→ REQUIRED ACTION: Please reproduce the entries in full. Keep every character the same.

START DATA FOR THIS EXERCISE

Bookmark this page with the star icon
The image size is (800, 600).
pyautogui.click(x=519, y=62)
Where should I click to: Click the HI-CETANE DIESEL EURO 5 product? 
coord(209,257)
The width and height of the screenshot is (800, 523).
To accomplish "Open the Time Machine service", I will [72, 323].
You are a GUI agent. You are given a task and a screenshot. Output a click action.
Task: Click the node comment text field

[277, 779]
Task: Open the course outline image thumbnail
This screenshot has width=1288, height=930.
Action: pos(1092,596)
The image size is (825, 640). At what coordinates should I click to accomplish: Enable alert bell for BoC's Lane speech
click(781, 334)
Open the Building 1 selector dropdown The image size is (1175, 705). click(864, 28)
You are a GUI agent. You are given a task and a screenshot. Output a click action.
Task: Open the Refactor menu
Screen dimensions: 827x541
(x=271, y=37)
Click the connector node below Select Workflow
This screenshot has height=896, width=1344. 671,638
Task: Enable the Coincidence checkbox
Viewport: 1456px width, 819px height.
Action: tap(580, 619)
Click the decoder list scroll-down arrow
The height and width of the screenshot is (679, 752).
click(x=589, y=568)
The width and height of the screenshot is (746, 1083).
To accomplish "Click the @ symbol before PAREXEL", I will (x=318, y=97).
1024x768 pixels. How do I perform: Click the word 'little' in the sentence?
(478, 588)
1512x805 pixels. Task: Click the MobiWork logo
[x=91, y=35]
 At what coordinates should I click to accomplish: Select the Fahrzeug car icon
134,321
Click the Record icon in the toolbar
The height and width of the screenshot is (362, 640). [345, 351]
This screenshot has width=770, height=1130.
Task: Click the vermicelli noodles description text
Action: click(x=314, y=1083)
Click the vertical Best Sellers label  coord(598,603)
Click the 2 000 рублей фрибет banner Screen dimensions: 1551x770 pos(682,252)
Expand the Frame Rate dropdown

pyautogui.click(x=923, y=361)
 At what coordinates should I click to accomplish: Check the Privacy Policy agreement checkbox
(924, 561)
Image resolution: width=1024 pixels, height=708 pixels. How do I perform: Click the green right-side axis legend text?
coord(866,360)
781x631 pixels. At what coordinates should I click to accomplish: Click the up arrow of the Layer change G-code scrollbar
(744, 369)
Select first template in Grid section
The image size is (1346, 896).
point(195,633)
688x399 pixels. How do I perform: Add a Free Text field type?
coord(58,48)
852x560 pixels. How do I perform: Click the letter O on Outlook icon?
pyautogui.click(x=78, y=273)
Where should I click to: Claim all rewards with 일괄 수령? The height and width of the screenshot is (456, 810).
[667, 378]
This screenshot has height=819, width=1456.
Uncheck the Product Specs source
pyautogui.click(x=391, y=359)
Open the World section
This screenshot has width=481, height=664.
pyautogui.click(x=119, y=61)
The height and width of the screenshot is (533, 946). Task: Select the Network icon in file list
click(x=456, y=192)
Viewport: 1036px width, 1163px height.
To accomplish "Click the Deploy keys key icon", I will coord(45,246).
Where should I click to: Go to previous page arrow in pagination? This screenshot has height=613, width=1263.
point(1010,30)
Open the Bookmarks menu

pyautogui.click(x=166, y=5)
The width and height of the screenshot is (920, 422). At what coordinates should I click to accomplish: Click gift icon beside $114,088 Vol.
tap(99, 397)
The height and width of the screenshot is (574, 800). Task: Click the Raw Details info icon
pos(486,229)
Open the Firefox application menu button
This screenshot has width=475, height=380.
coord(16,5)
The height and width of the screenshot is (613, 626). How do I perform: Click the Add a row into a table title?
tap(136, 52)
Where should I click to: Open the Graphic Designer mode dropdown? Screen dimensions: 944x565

END DATA FOR THIS EXERCISE

→ TASK ANSWER:
Bookmark this page with the star icon
The image size is (800, 600).
pyautogui.click(x=519, y=62)
Where should I click to: Click the HI-CETANE DIESEL EURO 5 product? 
coord(209,257)
The width and height of the screenshot is (800, 523).
To accomplish "Open the Time Machine service", I will [72, 323].
You are a GUI agent. You are given a task and a screenshot. Output a click action.
Task: Click the node comment text field

[277, 779]
Task: Open the course outline image thumbnail
This screenshot has width=1288, height=930.
Action: pos(1092,596)
The image size is (825, 640). At what coordinates should I click to accomplish: Enable alert bell for BoC's Lane speech
click(781, 334)
Open the Building 1 selector dropdown The image size is (1175, 705). click(864, 28)
You are a GUI agent. You are given a task and a screenshot. Output a click action.
Task: Open the Refactor menu
Screen dimensions: 827x541
(x=271, y=37)
Click the connector node below Select Workflow
This screenshot has height=896, width=1344. 671,638
Task: Enable the Coincidence checkbox
Viewport: 1456px width, 819px height.
Action: tap(580, 619)
Click the decoder list scroll-down arrow
The height and width of the screenshot is (679, 752).
click(x=589, y=568)
The width and height of the screenshot is (746, 1083).
To accomplish "Click the @ symbol before PAREXEL", I will (x=318, y=97).
1024x768 pixels. How do I perform: Click the word 'little' in the sentence?
(478, 588)
1512x805 pixels. Task: Click the MobiWork logo
[x=91, y=35]
 At what coordinates should I click to accomplish: Select the Fahrzeug car icon
134,321
Click the Record icon in the toolbar
The height and width of the screenshot is (362, 640). [345, 351]
This screenshot has width=770, height=1130.
Task: Click the vermicelli noodles description text
Action: click(x=314, y=1083)
Click the vertical Best Sellers label  coord(598,603)
Click the 2 000 рублей фрибет banner Screen dimensions: 1551x770 pos(682,252)
Expand the Frame Rate dropdown

pyautogui.click(x=923, y=361)
 At what coordinates should I click to accomplish: Check the Privacy Policy agreement checkbox
(924, 561)
Image resolution: width=1024 pixels, height=708 pixels. How do I perform: Click the green right-side axis legend text?
coord(866,360)
781x631 pixels. At what coordinates should I click to accomplish: Click the up arrow of the Layer change G-code scrollbar
(744, 369)
Select first template in Grid section
The image size is (1346, 896).
point(195,633)
688x399 pixels. How do I perform: Add a Free Text field type?
coord(58,48)
852x560 pixels. How do I perform: Click the letter O on Outlook icon?
pyautogui.click(x=78, y=273)
Where should I click to: Claim all rewards with 일괄 수령? The height and width of the screenshot is (456, 810).
[667, 378]
This screenshot has height=819, width=1456.
Uncheck the Product Specs source
pyautogui.click(x=391, y=359)
Open the World section
This screenshot has width=481, height=664.
pyautogui.click(x=119, y=61)
The height and width of the screenshot is (533, 946). Task: Select the Network icon in file list
click(x=456, y=192)
Viewport: 1036px width, 1163px height.
To accomplish "Click the Deploy keys key icon", I will coord(45,246).
Where should I click to: Go to previous page arrow in pagination? This screenshot has height=613, width=1263.
point(1010,30)
Open the Bookmarks menu

pyautogui.click(x=166, y=5)
The width and height of the screenshot is (920, 422). At what coordinates should I click to accomplish: Click gift icon beside $114,088 Vol.
tap(99, 397)
The height and width of the screenshot is (574, 800). Task: Click the Raw Details info icon
pos(486,229)
Open the Firefox application menu button
This screenshot has width=475, height=380.
coord(16,5)
The height and width of the screenshot is (613, 626). How do I perform: Click the Add a row into a table title?
tap(136, 52)
Where should I click to: Open the Graphic Designer mode dropdown? Screen dimensions: 944x565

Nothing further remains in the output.